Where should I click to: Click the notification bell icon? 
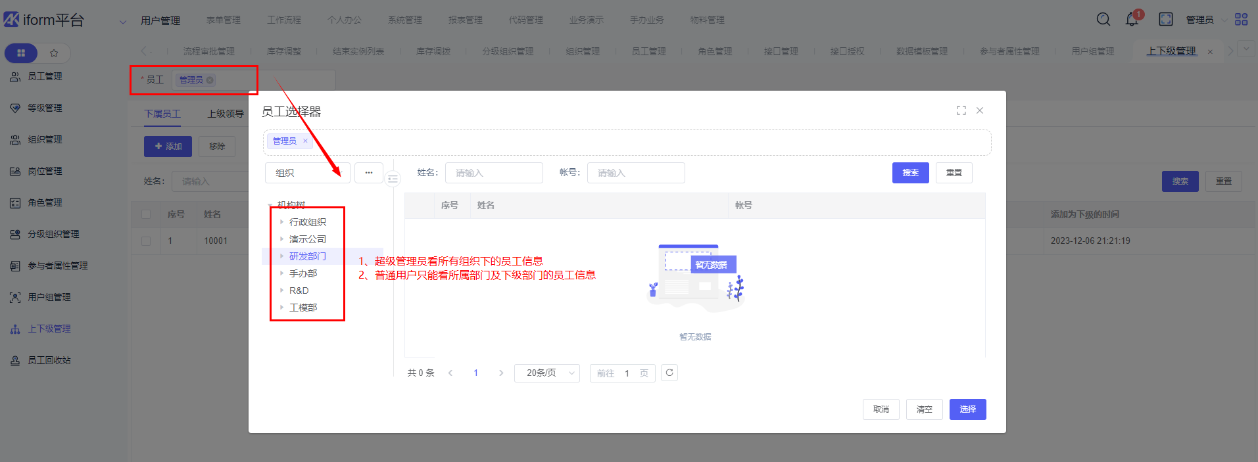(x=1132, y=20)
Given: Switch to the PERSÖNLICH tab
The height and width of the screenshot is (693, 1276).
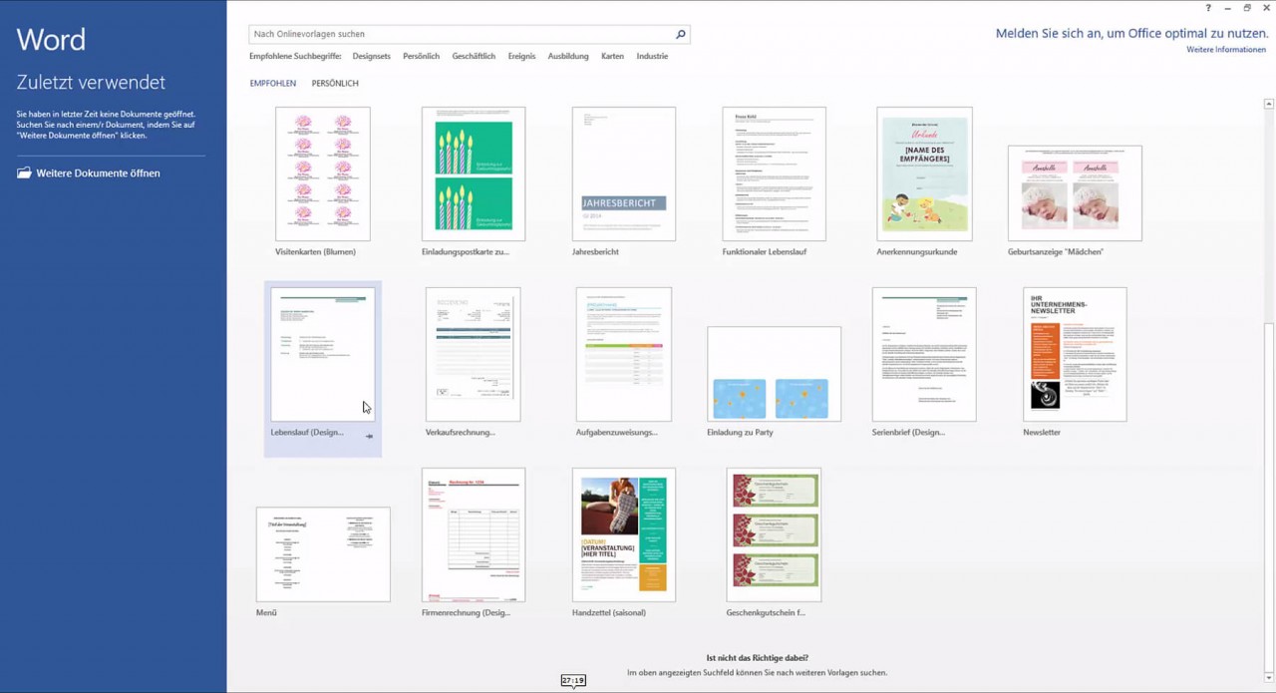Looking at the screenshot, I should pyautogui.click(x=334, y=83).
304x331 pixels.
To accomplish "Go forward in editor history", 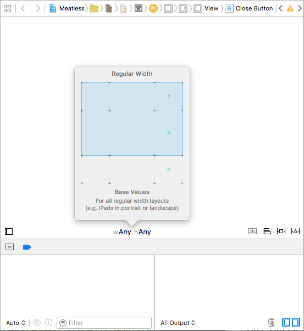I will pos(38,8).
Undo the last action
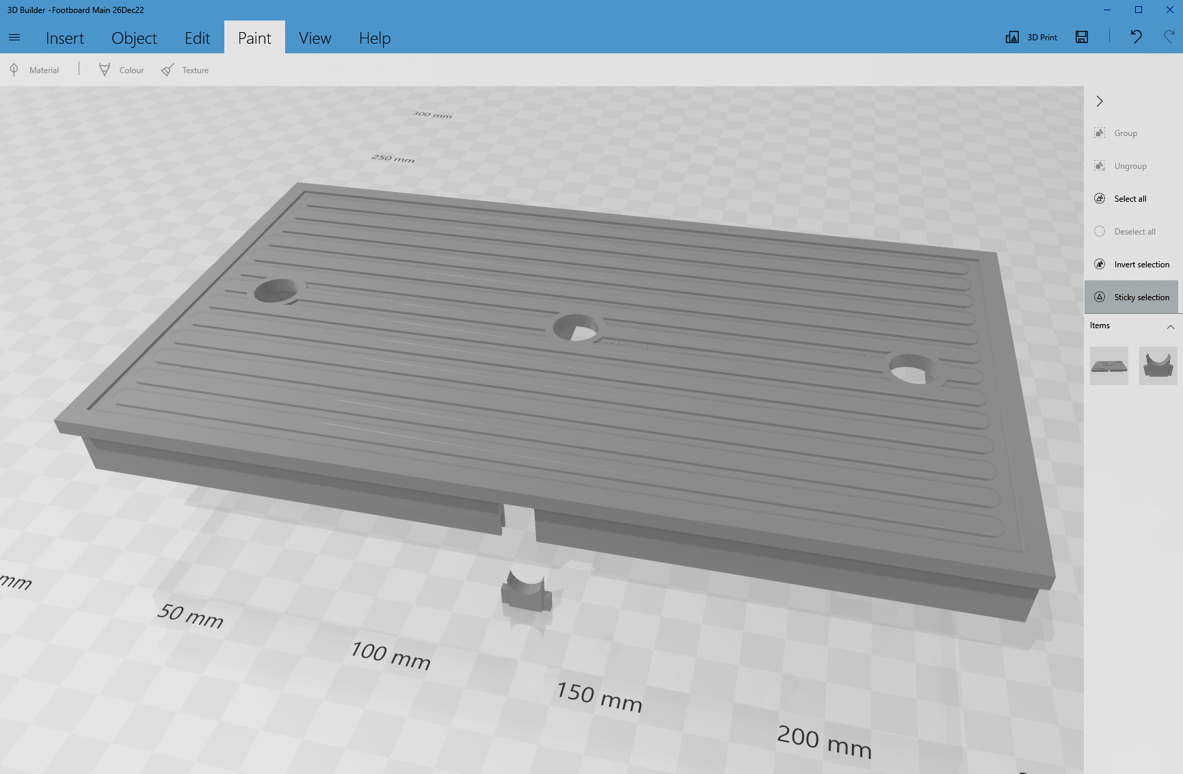Image resolution: width=1183 pixels, height=774 pixels. [x=1135, y=38]
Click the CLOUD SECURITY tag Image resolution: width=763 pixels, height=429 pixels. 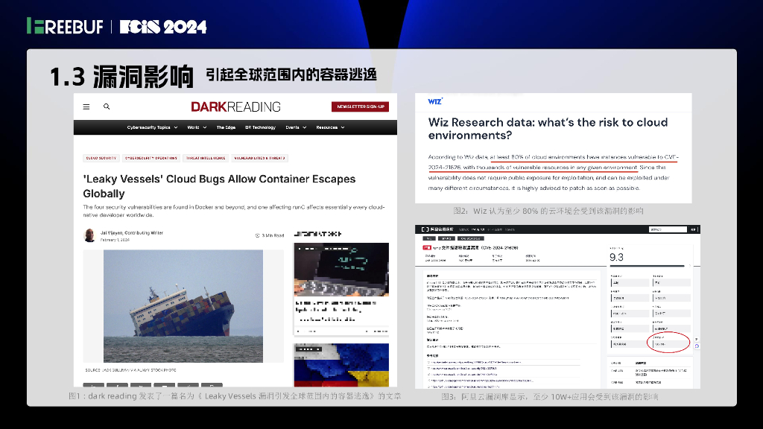[x=101, y=158]
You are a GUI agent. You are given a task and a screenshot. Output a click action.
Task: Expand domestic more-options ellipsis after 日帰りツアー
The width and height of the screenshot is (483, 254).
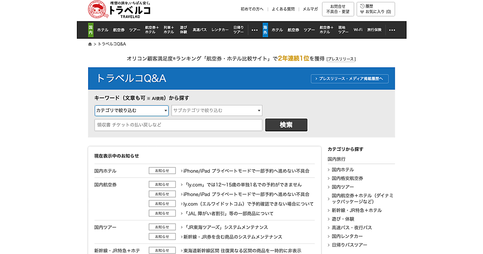(x=254, y=30)
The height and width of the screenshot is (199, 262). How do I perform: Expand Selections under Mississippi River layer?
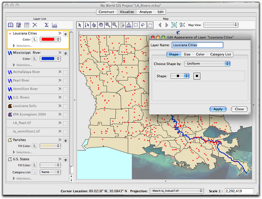pos(14,65)
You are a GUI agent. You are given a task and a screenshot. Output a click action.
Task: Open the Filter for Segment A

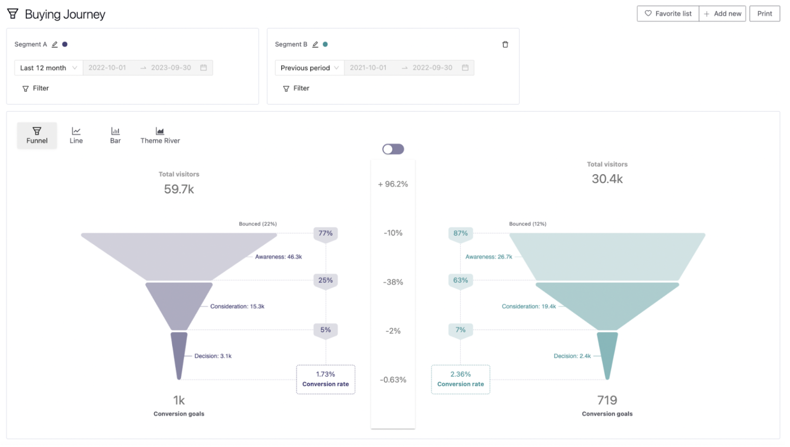tap(35, 88)
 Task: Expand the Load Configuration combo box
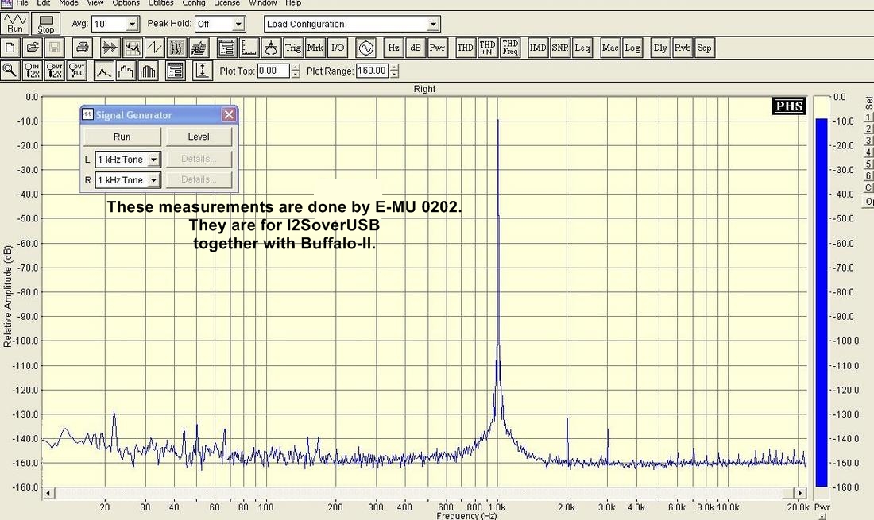[433, 25]
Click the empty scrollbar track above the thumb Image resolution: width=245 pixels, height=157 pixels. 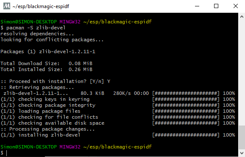pyautogui.click(x=242, y=73)
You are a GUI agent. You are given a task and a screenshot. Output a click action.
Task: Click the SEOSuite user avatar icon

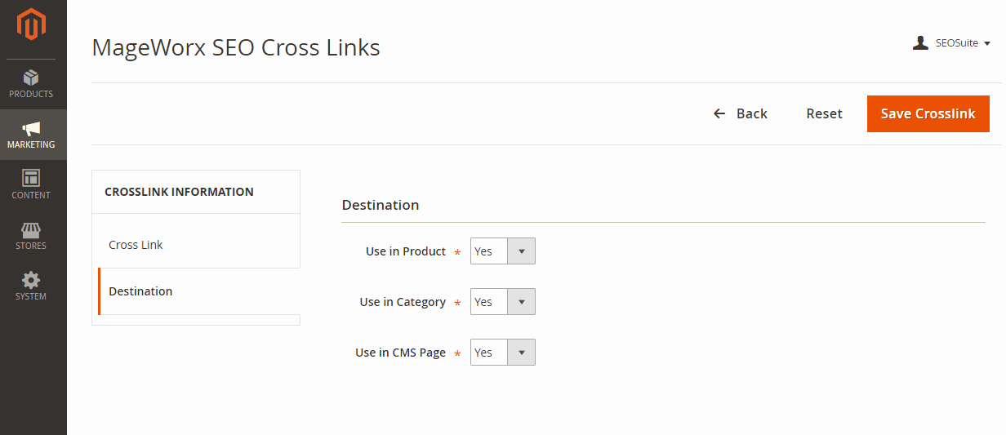coord(920,43)
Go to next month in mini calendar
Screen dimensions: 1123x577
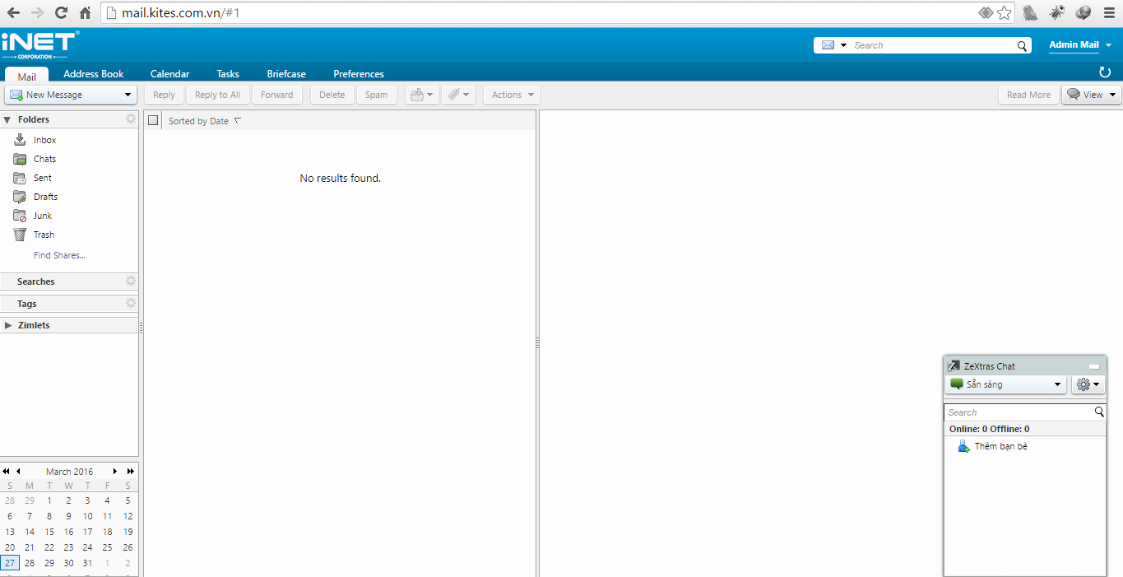[115, 472]
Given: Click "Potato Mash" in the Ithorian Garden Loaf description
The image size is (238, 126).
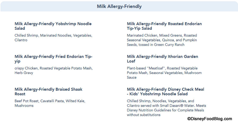Looking at the screenshot, I should (138, 73).
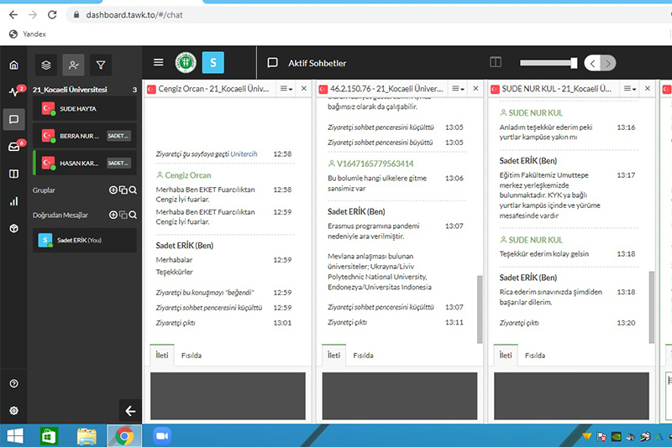
Task: Toggle the split column layout view icon
Action: [x=496, y=62]
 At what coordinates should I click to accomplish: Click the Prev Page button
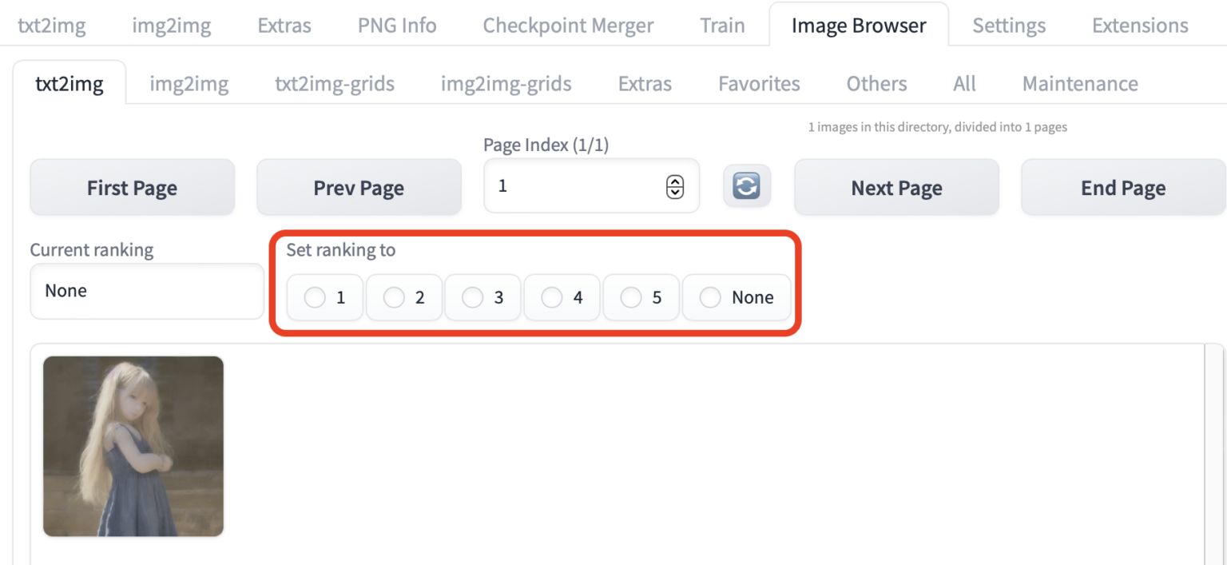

+ + + +

Rewrite the listing starting at the line that contains "Garden Loaf description" and ending at the end of the listing, changing "Prev Page" to "Previous Page" and leaving everything else the same. Omit the pictures from your answer.

CORRECT ANSWER:
Given: Click "Potato Mash" in the Ithorian Garden Loaf description
The image size is (238, 126).
Looking at the screenshot, I should (138, 73).
Task: Toggle the split column layout view icon
Action: [x=496, y=62]
 At what coordinates should I click to accomplish: Click the Previous Page button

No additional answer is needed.